Collected data entries
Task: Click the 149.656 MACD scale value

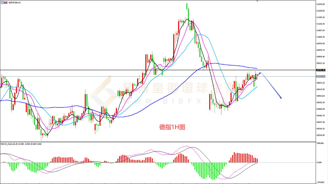Action: [320, 143]
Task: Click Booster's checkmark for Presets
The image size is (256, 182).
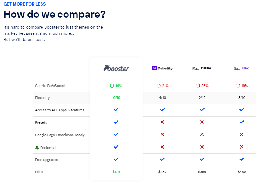Action: pyautogui.click(x=116, y=122)
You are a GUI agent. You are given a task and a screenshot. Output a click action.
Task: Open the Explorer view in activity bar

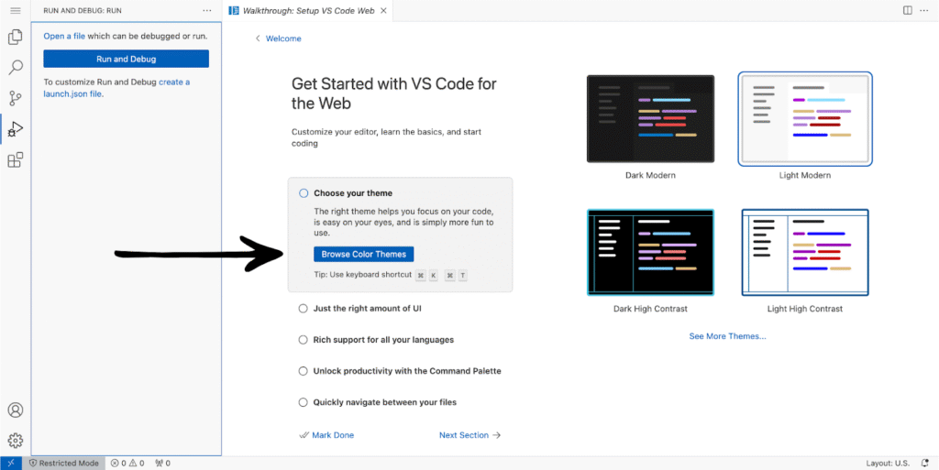click(16, 38)

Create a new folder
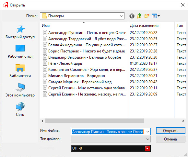[x=147, y=16]
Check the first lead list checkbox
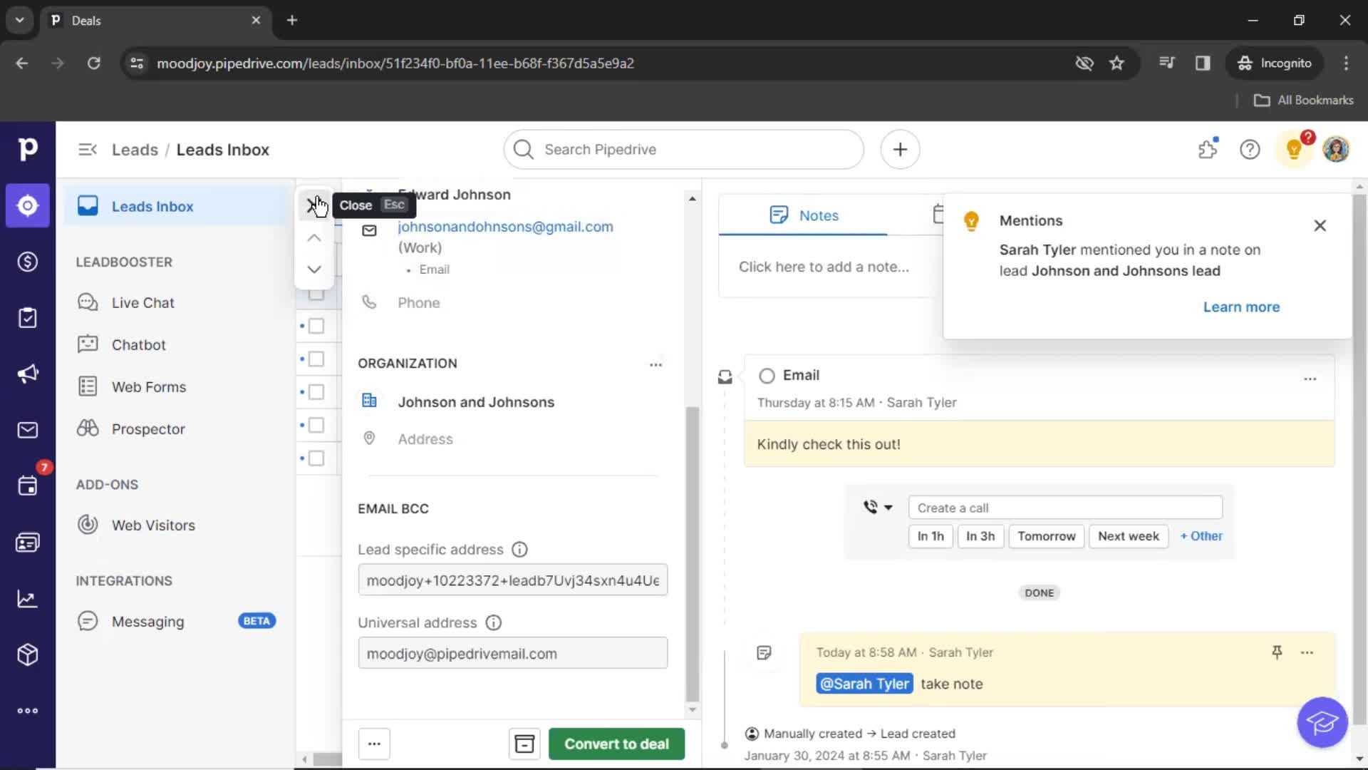Image resolution: width=1368 pixels, height=770 pixels. [316, 293]
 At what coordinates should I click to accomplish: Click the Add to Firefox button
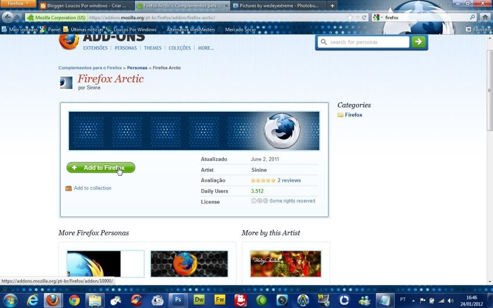[101, 167]

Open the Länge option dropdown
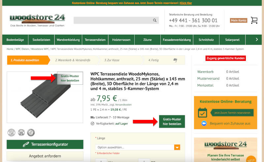(138, 147)
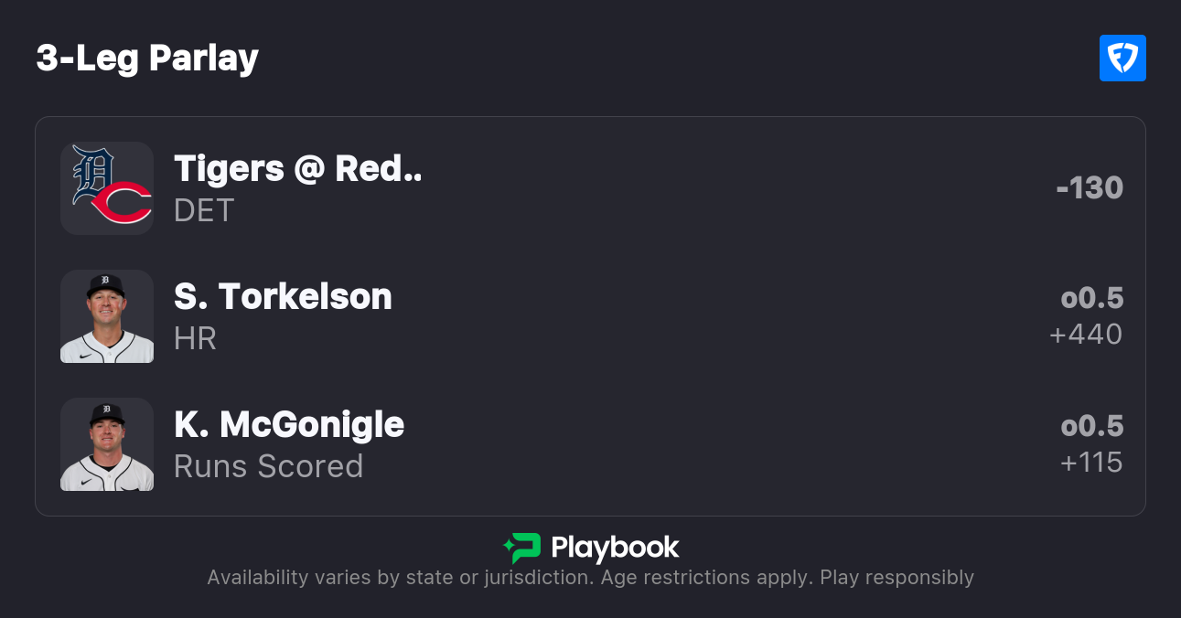The image size is (1181, 618).
Task: Open K. McGonigle's player headshot
Action: click(x=107, y=444)
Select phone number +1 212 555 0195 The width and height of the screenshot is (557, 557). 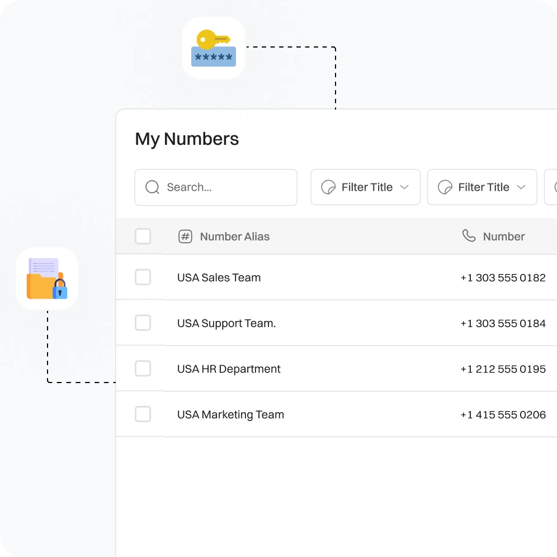click(x=503, y=369)
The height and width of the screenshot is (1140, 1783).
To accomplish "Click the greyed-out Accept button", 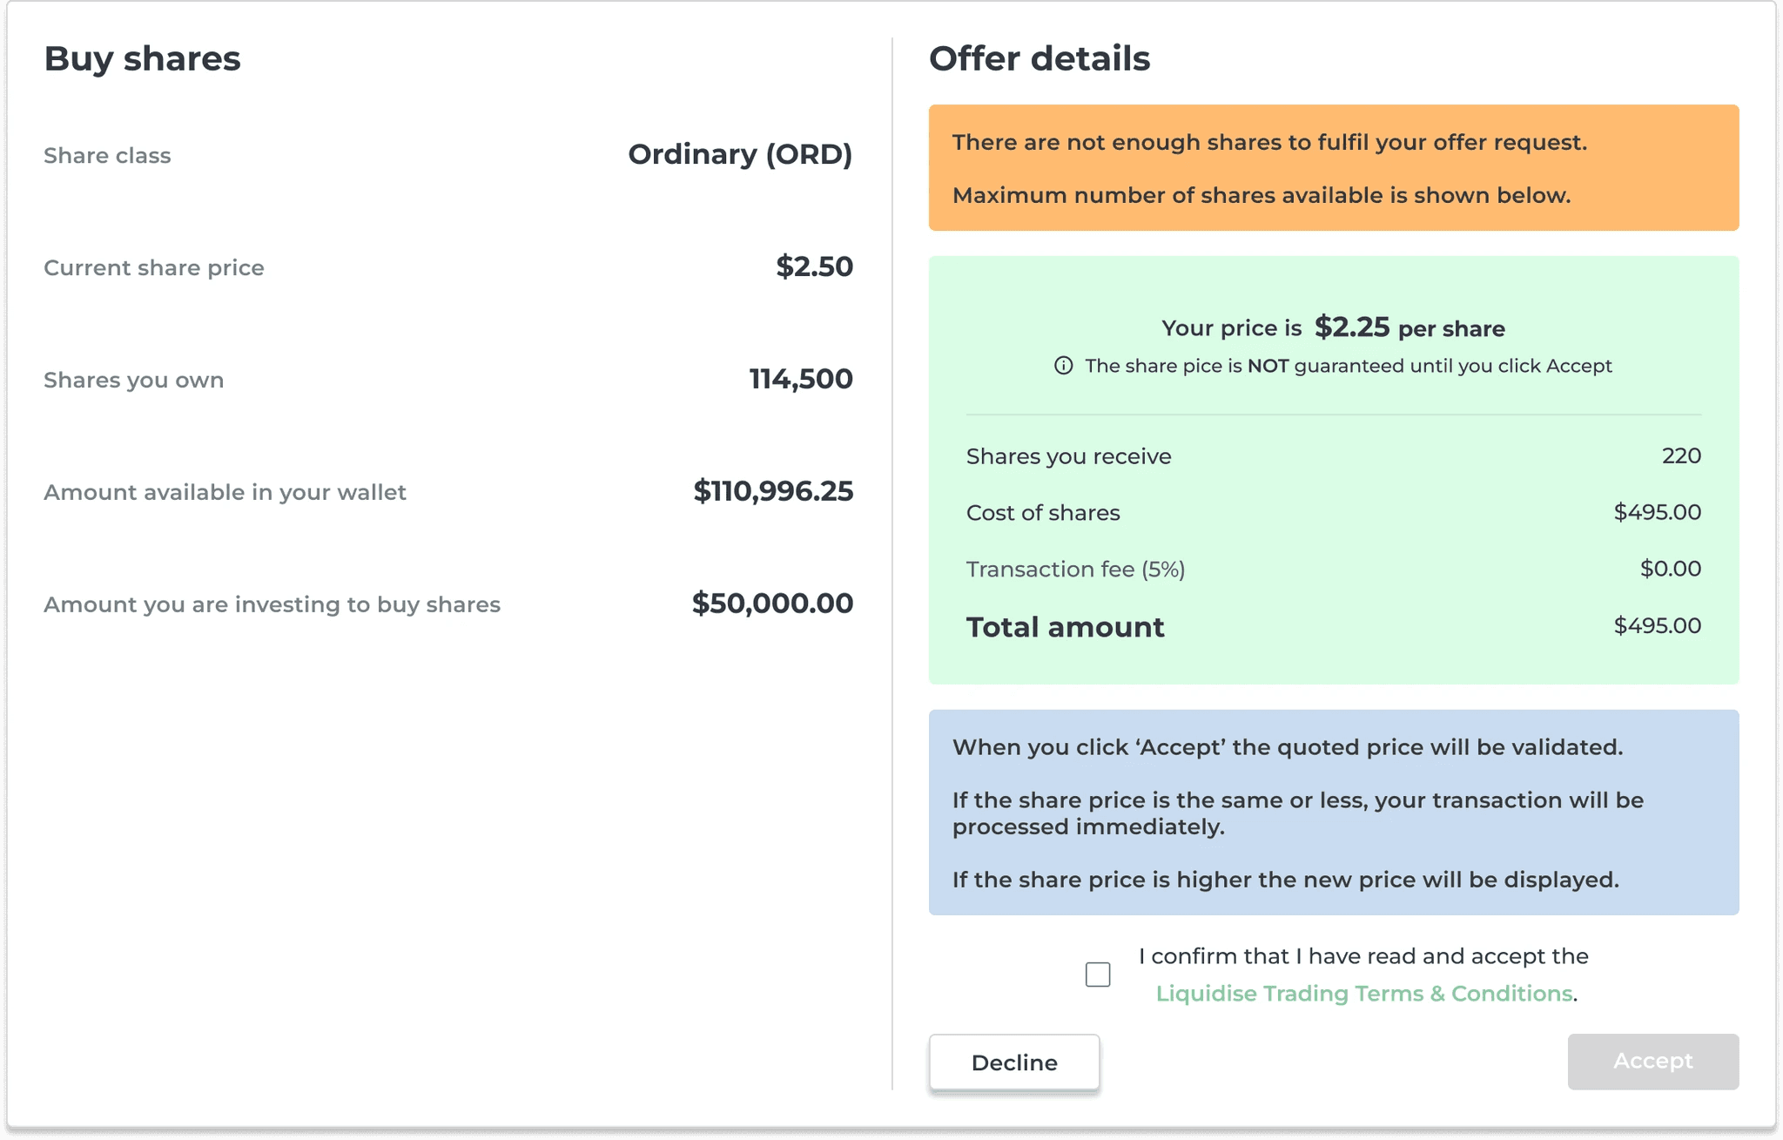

Task prompt
Write out the lines from the line with "The height and" through the end of the records exactly; do not include pictures or any other lines.

Exercise output
The height and width of the screenshot is (1140, 1783).
To accomplish "Click the greyed-out Accept button", 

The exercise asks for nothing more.